Cumhuriyet mitinglerine benzer çağrıları kursaklarında kalacak. Çünkü 15 Temmuz akşamında lider ve üyeleri kaçacak delik arıyor, darbe sonrası kurulacak hükümete eklemlenme çabasındaydılar. Hiçbir CHP’liyi o gün sokaklarda görmedik.

Birde tencere tavayı çalma haline getiren CHP’nin kadın kolları keşke onlarda yemek yapmasını bilseydi. O zaman ailesine yararlı bir iş yapmış olacaktı. Akıl ifsat olunca aslına uygun kullanılması gerekenler tali kullanılmaya başlıyor.

Oy vermeyi itikad üzerinden değerlendiren ve gayri İslami devletlerde ‘müslümanlar nasıl yaşamalı?’ sorusunun cevabını bir türlü veremeyen tekfir hastalığına tutulmuşları saymadan geçmek olmaz. Haricilerin yaptıklarından farkları yoktur. Hz. Ali ve Muaviye arasındaki durumu Yusuf Suresi'ndeki ‘Hüküm ancak Allah’ındır.’ ayetini suiistimal ederek ikisini de küfürle niteleyip sadece Hz. Ali’yi öldürerek islamın başına dert oldular. Bunların İslam'a faydalarını tarih boyunca görmedik. Günümüzde de öyle değil mi? Yaptıkları hangi söylem ve eylem müslümanların yararına olmuştur. Katlettikleri sürekli müslümanlar, yok ettikleri İslam'ın değerleri olmuştur. Hem ceplerinde tağut gördükleri devletin parasını taşıyor, aldıkları nefesin vergisini veriyor hem de kalkıp edebiyat yapıyorlar.

HÜDA PAR’a ayrı bir pencere açmak gerekir. Doğu’daki korku furyasının kırılmasındaki en önemli aktör olduklarını gösterdiler. 1 Kasım seçimlerinde Ak Parti'nin yüksek oy oranı gerçeğin önünde perde oldu sanki. Ama bu referandumda MHP’lilerin iç çalkantısı partide ciddi bir travma ve oy kaybının olduğunu gösterdi. Onların bu açığını ise HÜDA PAR kapattı. Cumhurbaşkanı Erdoğan, Huber Köşkü'ndeki halka yaptığı konuşmada hakkını teslim etti. Fakat gönül isterdi ki bu dik duruşlarından dolayı basın toplantısında da isimlerinin zikredilmesiydi.

Belki çözüm sürecinde HÜDA PAR’ın taleplerine kulak verilseydi süreç bu şekilde işlemeyecek, kazılan çukur siyasetine düşmeyecektiler.
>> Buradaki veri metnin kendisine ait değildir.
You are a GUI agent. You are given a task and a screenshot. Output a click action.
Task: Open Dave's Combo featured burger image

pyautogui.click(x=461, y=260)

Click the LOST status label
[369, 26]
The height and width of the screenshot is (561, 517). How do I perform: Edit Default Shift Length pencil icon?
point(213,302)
Çünkü siyaseti diğer İslami Partiler gibi kendileri için değil ümmetin menfaati için yapmaklarını gördük.

Referandum sonuçları Ak Parti’nin kendisine çekidüzen vermesi hususunda ikazını yaptı. Ben oy kaybı yaşadığını sanmıyorum. Ama özeleştiri yanlış zamanda değil sürekli yapılması gereken bir olgun davranıştır. Yine de doğru ve yanlışlarını tekrar gözden geçirmelidir. Parti dışında hakkaniyetli röportörlere nedensellik araştırılması yaptırması daha uygun düşeceği kanaatindeyim. Tez ve antitez ile birlikte yeni bir yol haritası verebilir, oluşan tabloyu iyi resmedebilir.
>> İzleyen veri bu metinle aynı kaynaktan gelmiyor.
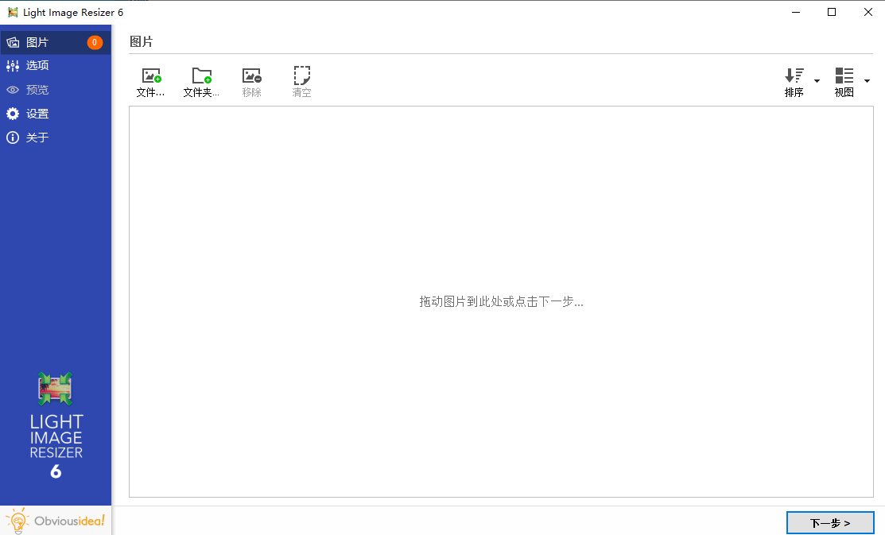Image resolution: width=885 pixels, height=535 pixels.
Task: Click the 文件 add-files icon
Action: tap(150, 76)
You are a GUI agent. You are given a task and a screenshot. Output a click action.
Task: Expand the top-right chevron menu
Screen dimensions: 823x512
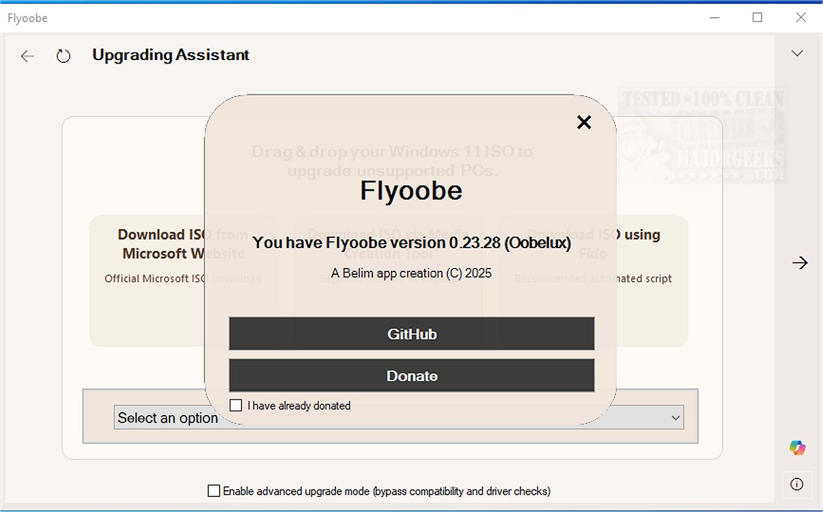click(797, 53)
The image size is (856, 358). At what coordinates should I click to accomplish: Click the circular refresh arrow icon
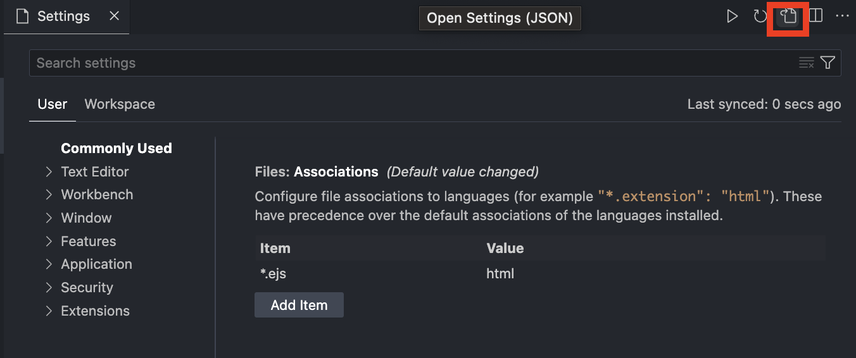pyautogui.click(x=760, y=16)
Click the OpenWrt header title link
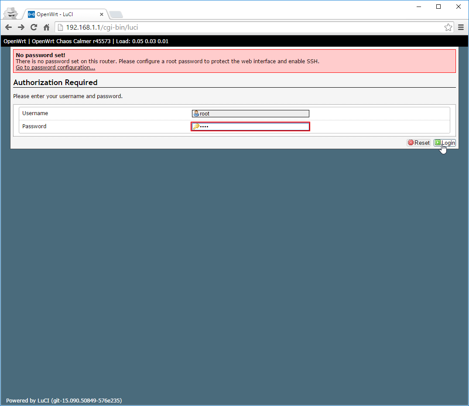Image resolution: width=469 pixels, height=406 pixels. pyautogui.click(x=15, y=41)
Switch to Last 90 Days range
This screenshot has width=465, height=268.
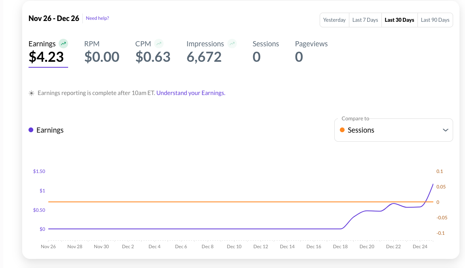click(x=435, y=20)
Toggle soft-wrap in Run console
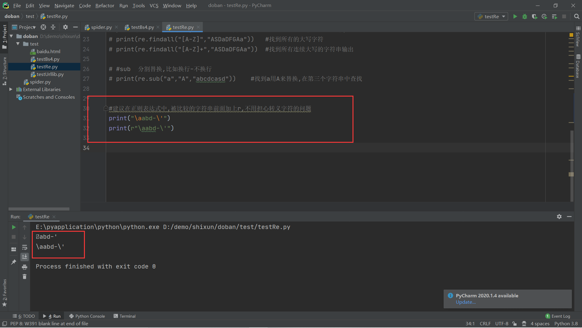 pos(25,247)
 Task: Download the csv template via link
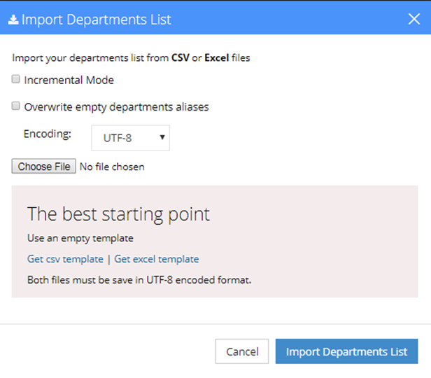(65, 259)
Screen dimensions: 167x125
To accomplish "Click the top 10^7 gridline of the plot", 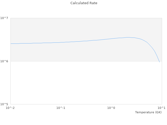I will pos(86,18).
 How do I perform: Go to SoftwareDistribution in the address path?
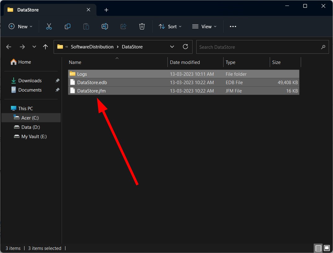click(92, 47)
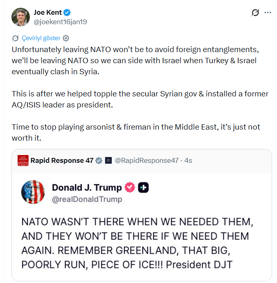Click Joe Kent's profile avatar

point(20,17)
Büyük şehirlerde olumsuz sonucun alınmış olması kendini iyi ifade edemediğini gösteriyor. FETÖ dosyalarındaki mağduriyetlerin giderilmemesi veya ağır davranılması sonucu bir nebze etkiledi. Kanun hükmündeki kararnamelere çekidüzen vermesi gerekir. FETÖ ile alakası olmayan birçok kişi mağdur olmakta. Bu mağduriyet genellikle ikili çekememezlik durumuna dayanıyor.
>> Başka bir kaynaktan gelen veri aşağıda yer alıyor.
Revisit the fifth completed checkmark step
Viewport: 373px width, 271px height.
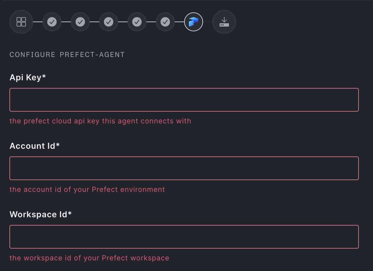point(165,22)

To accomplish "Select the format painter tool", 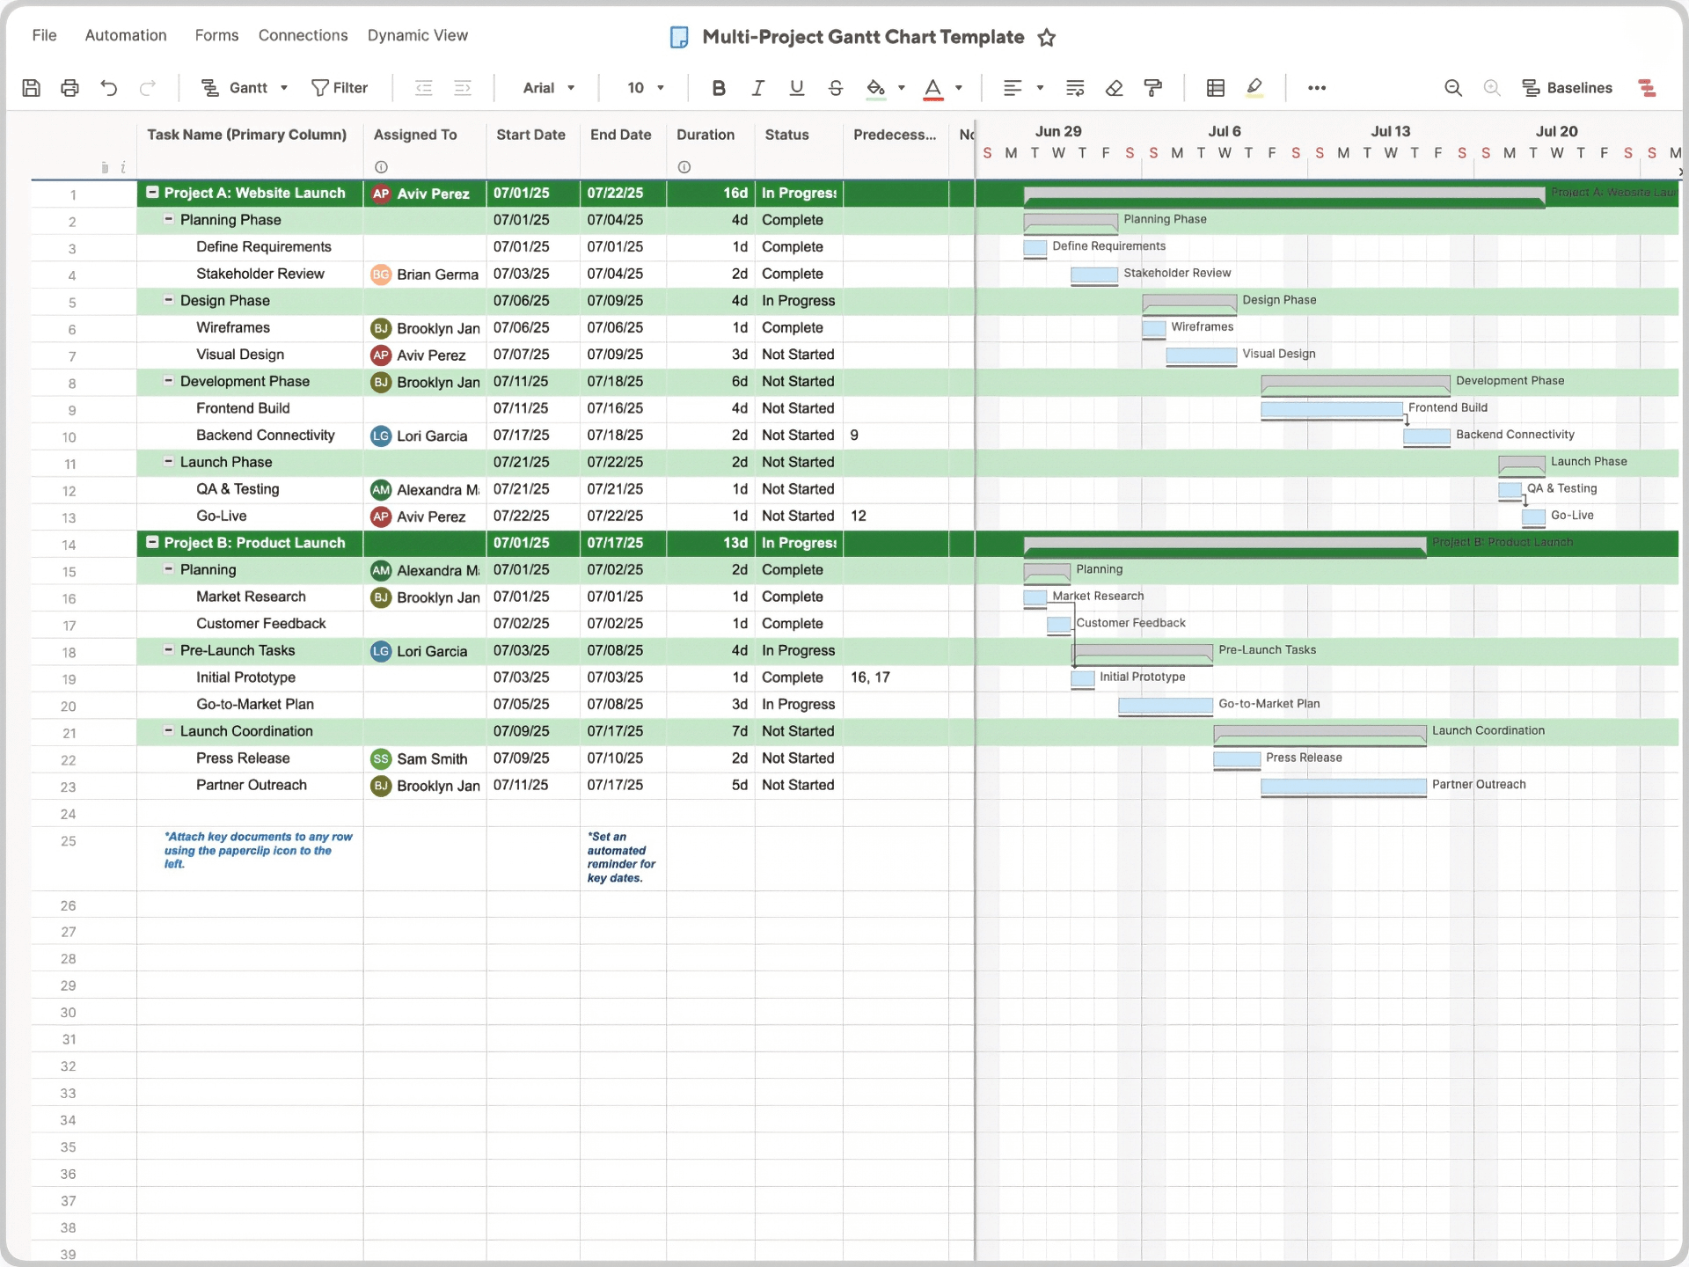I will [1154, 88].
Ak Partili belediyelerin yüksek oyla aldığı bölgelerde halkçı olmayan yönetimleri gözden geçirilmelidir. Halkı ikrah etmeye başladılar. Nefret oklarını üzerine çekiyorlar. Dimyat’a pirince giderken evdeki bulgurdan olabilirler. Hem üyelerini memnun etmeli hem de kendileri dışındakilere ulaşabilecek kanallar oluşturmalıdır.

Kürt sorununa yeni bir açılım yapılması gerektiğini bu seçimle bir kez daha anladık. Ümmetçi bir çizgi yeni bir yol haritası oluşturulmalı, devlet merkezci, milliyetçi söylem terk edilmeli, İslami dernek ve kuruluşlarda yeni yol haritasına dâhil edilmelidir.

Yeni oluşacak yönetim sistemi için yeni bir dil geliştirilmelidir. Parlamenter sistemdeki siyaset referandumla çökmüştür. Halka tv, radyo ve gazeteler yoluyla kazanımları anlatılmalı, şu 60 günün olumsuzlukları zihinlerde silinmelidir.

Yazılacak birçok konu daha var ama biz bunlarla iktifa edelim. Zira Referandumun kazananı halk oldu.